What you return must match the records character for character.

TASK DATA:
---------------

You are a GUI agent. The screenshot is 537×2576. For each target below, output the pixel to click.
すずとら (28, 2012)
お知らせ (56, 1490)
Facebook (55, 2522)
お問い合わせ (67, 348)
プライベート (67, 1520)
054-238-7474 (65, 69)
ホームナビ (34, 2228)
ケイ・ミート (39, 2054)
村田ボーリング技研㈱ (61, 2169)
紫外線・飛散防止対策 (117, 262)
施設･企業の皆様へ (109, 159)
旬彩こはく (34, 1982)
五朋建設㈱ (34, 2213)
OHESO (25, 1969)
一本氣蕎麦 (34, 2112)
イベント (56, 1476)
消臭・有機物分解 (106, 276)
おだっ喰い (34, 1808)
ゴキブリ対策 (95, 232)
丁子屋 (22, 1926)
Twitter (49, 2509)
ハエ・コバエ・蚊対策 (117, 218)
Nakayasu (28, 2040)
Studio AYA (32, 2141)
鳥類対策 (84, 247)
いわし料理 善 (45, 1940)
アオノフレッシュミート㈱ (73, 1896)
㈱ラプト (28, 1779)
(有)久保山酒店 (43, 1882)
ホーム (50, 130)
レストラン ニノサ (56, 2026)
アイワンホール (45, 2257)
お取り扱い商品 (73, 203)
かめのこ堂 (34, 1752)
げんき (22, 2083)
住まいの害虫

---------------

EXPECTED ANSWER:
You are a GUI agent. The screenshot is 537×2576. For each target below, output the pixel to click.
すずとら (28, 2012)
お知らせ (56, 1490)
Facebook (55, 2522)
お問い合わせ (67, 348)
プライベート (67, 1520)
054-238-7474 (65, 69)
ホームナビ (34, 2228)
ケイ・ミート (39, 2054)
村田ボーリング技研㈱ (61, 2169)
紫外線・飛散防止対策 (117, 262)
施設･企業の皆様へ (109, 159)
旬彩こはく (34, 1982)
五朋建設㈱ (34, 2213)
OHESO (25, 1969)
一本氣蕎麦 (34, 2112)
イベント (56, 1476)
消臭・有機物分解 (106, 276)
おだっ喰い (34, 1808)
ゴキブリ対策 (95, 232)
丁子屋 (22, 1926)
Twitter (49, 2509)
ハエ・コバエ・蚊対策 (117, 218)
Nakayasu (28, 2040)
Studio AYA (32, 2141)
鳥類対策 (84, 247)
いわし料理 善 (45, 1940)
アオノフレッシュミート㈱ (73, 1896)
㈱ラプト (28, 1779)
(有)久保山酒店 (43, 1882)
ホーム (50, 130)
レストラン ニノサ (56, 2026)
アイワンホール (45, 2257)
お取り扱い商品 (73, 203)
かめのこ堂 (34, 1752)
げんき (22, 2083)
住まいの害虫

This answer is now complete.